What free trade really does. Donald Boudreaux‏

There are many good economic arguments for free trade. It intensifies competition. It enables producers worldwide to specialize in tasks for which each enjoys a comparative advantage. By expanding markets, free trade makes it possible for more and more industries to cut costs by taking advantage of economies of scale. All in all, free trade makes us more prosperous. It even discourages military hostilities.

But the most common argument of pro-free-trade politicians and pundits is wrong: Free trade does not "create jobs" -- if that means adding to the total number of paying jobs in the domestic economy.

Free trade neither creates nor eliminates jobs overall. (Likewise for protectionism.) What free trade does do is create different and better jobs by destroying older and worse jobs.

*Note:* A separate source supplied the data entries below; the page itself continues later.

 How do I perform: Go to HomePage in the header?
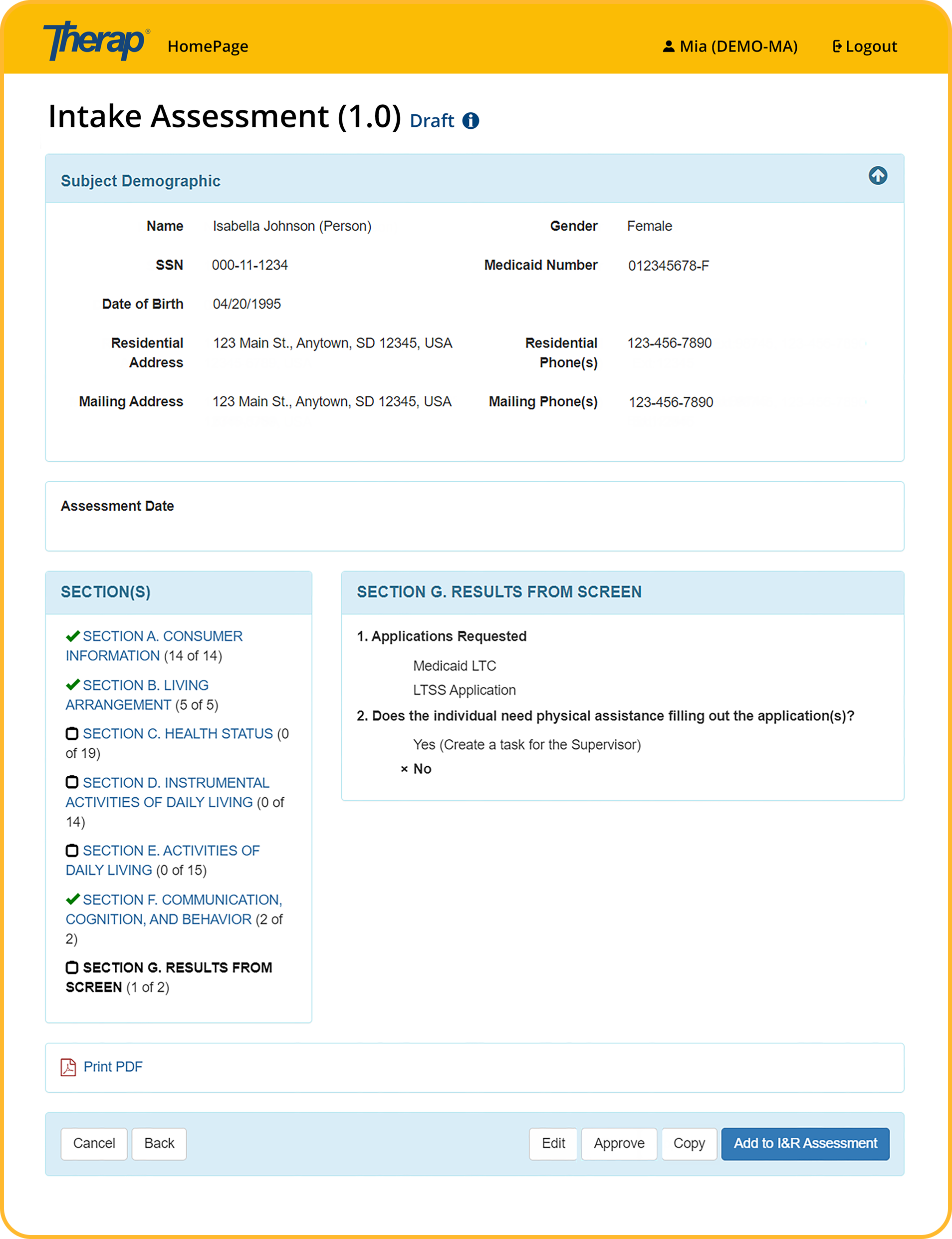208,46
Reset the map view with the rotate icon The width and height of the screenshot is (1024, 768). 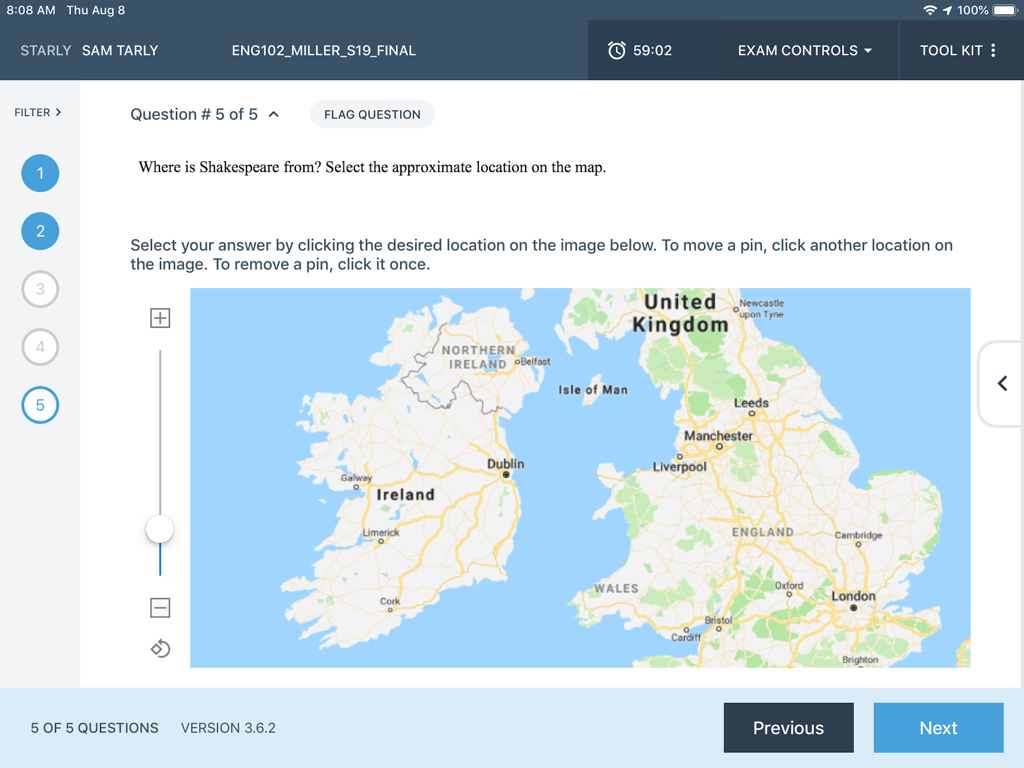click(x=160, y=648)

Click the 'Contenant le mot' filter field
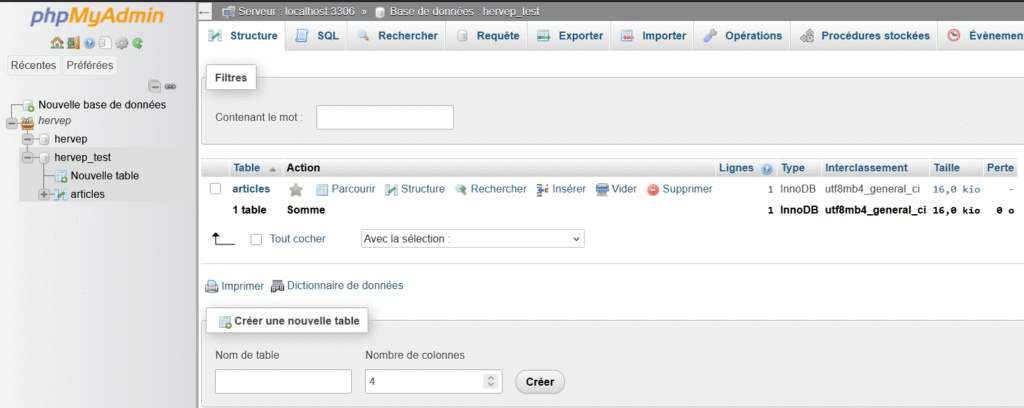coord(385,117)
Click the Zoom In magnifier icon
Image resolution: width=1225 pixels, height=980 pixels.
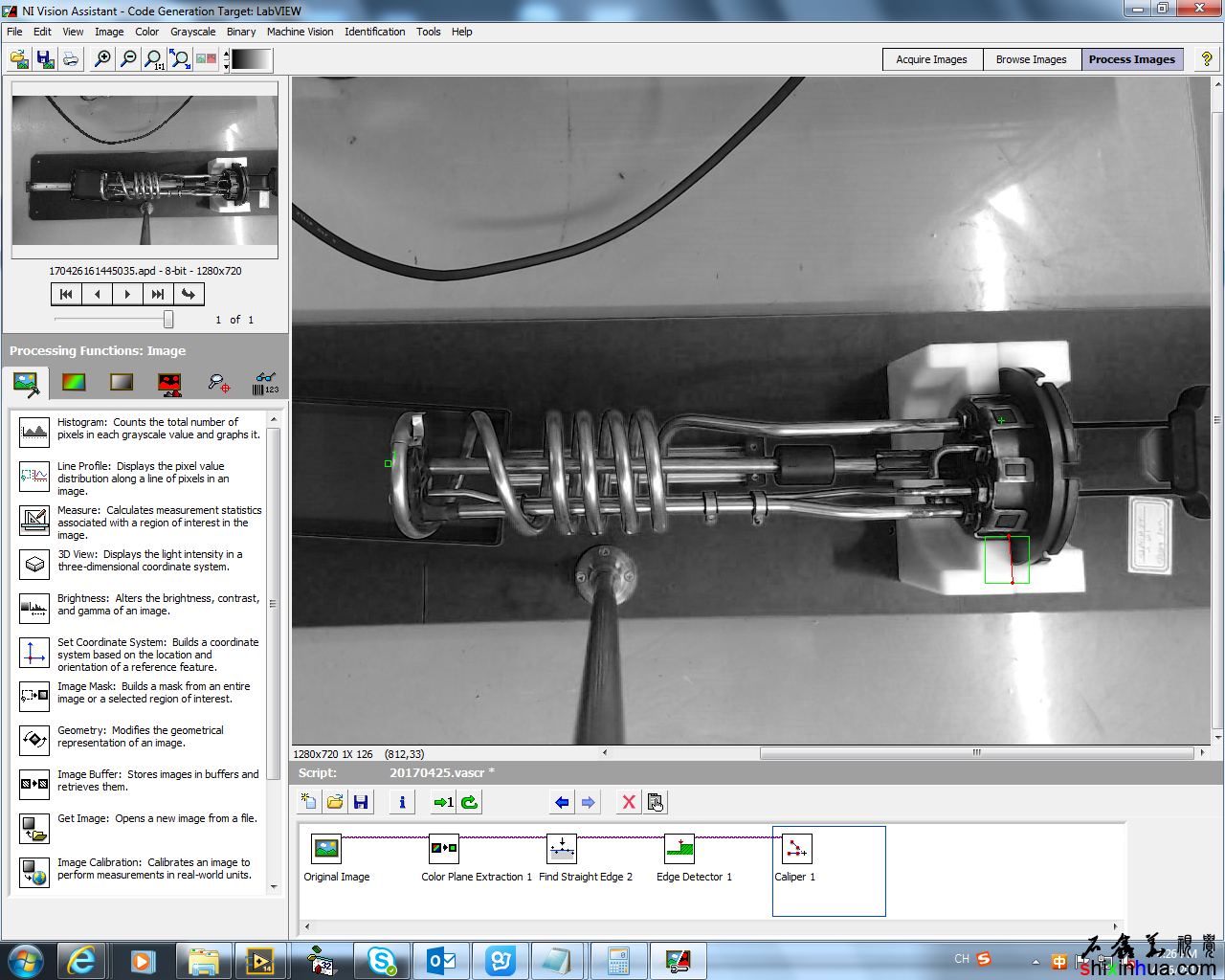[102, 59]
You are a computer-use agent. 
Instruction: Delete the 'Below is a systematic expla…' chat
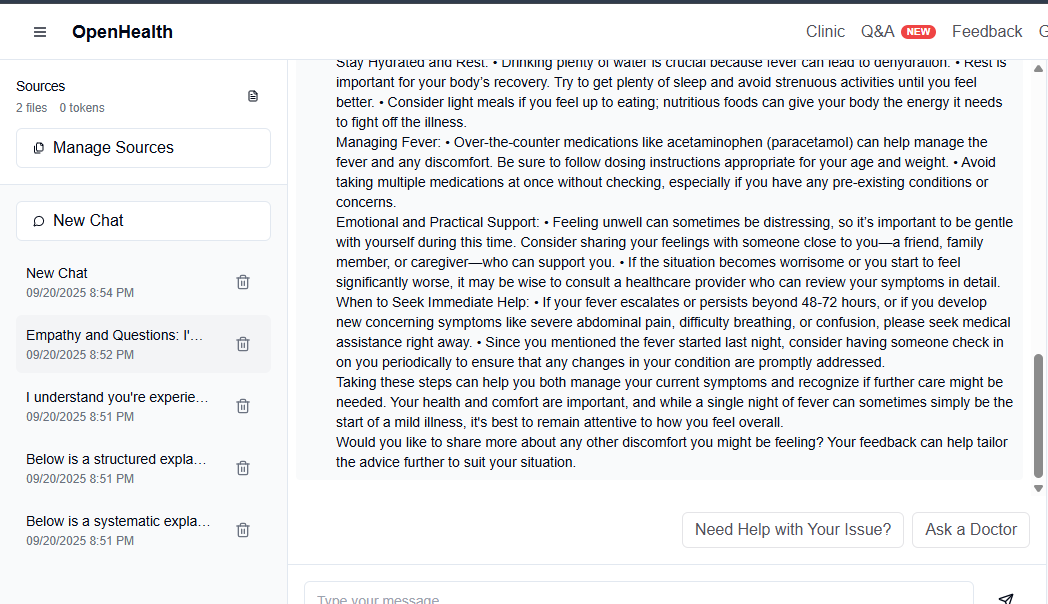coord(243,531)
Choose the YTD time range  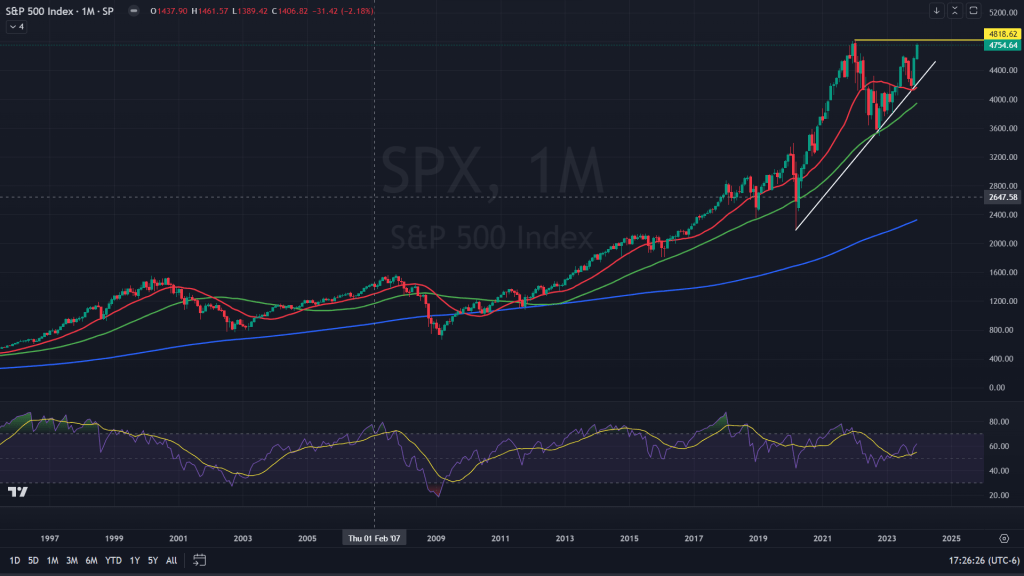[x=113, y=560]
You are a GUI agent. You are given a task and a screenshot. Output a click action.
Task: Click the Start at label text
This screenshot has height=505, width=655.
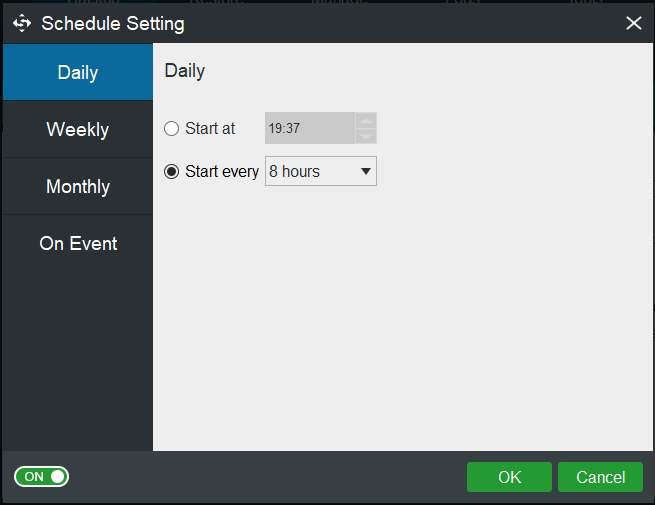(x=210, y=129)
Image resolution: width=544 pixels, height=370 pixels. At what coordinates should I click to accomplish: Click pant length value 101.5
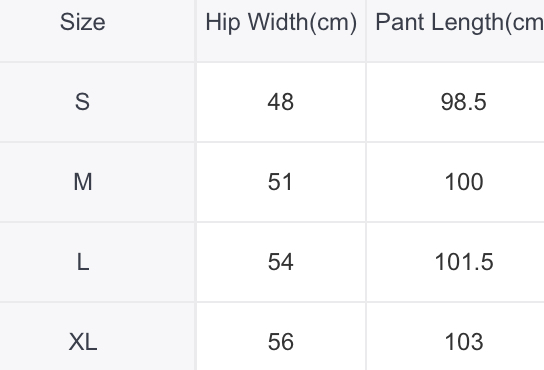pyautogui.click(x=464, y=262)
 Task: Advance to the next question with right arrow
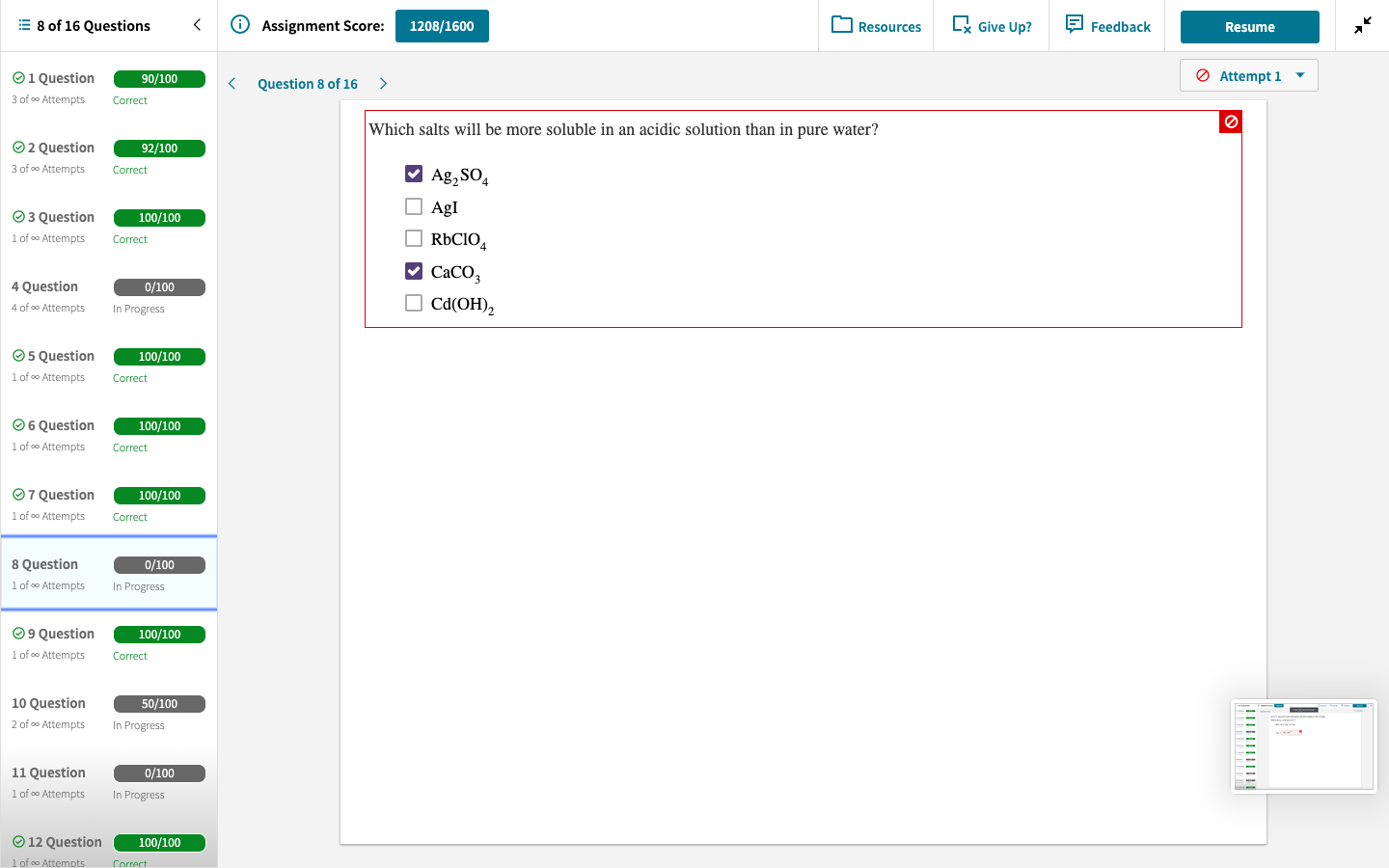(383, 84)
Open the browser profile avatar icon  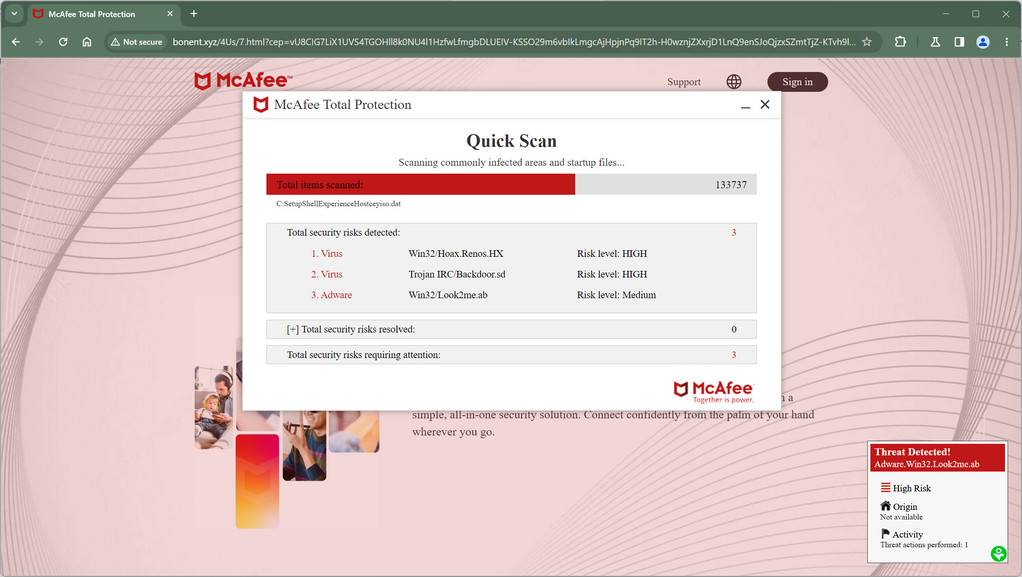tap(982, 42)
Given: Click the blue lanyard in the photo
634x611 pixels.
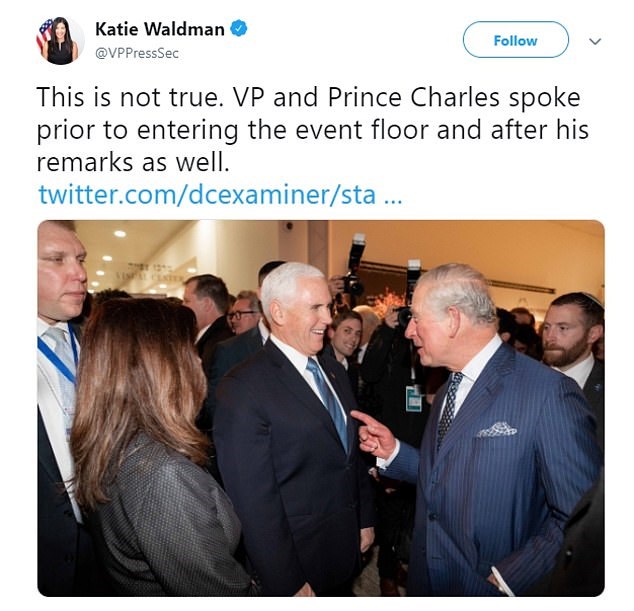Looking at the screenshot, I should point(60,354).
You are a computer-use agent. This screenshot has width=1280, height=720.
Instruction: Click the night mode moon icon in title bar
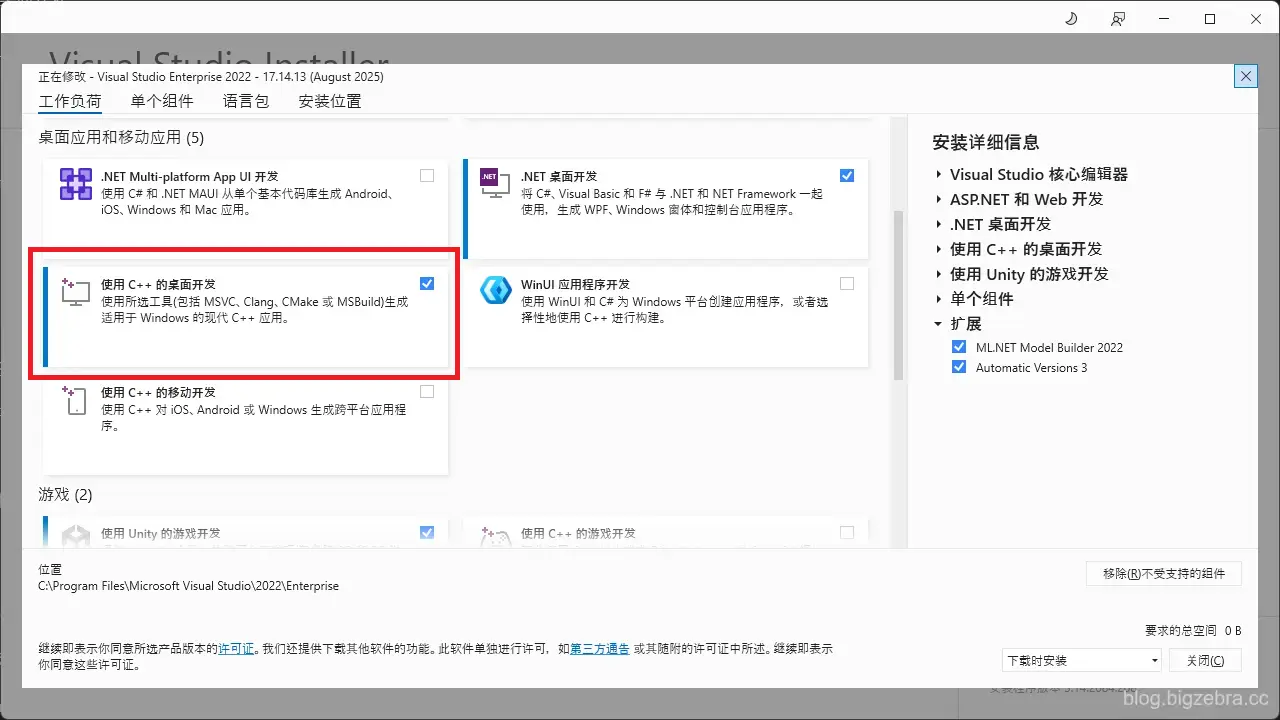pyautogui.click(x=1070, y=19)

Recognizing that moving from protectionism to free trade (or vice versa) has no long-run impact on the total number of jobs in the economy strikes the non-economist as odd. This recognition, however, is nearly universally shared by economists. The reason is straightforward: Economists understand that most of what is popularly believed to be unique to international trade is, in fact, not unique to international trade.

A change in the volume of trade that crosses political borders is merely one among countless different changes that occur constantly in modern economies. And this change -- like the great majority of other changes -- is driven by voluntary consumer choices.


Read full in Pittsburgh Tribune.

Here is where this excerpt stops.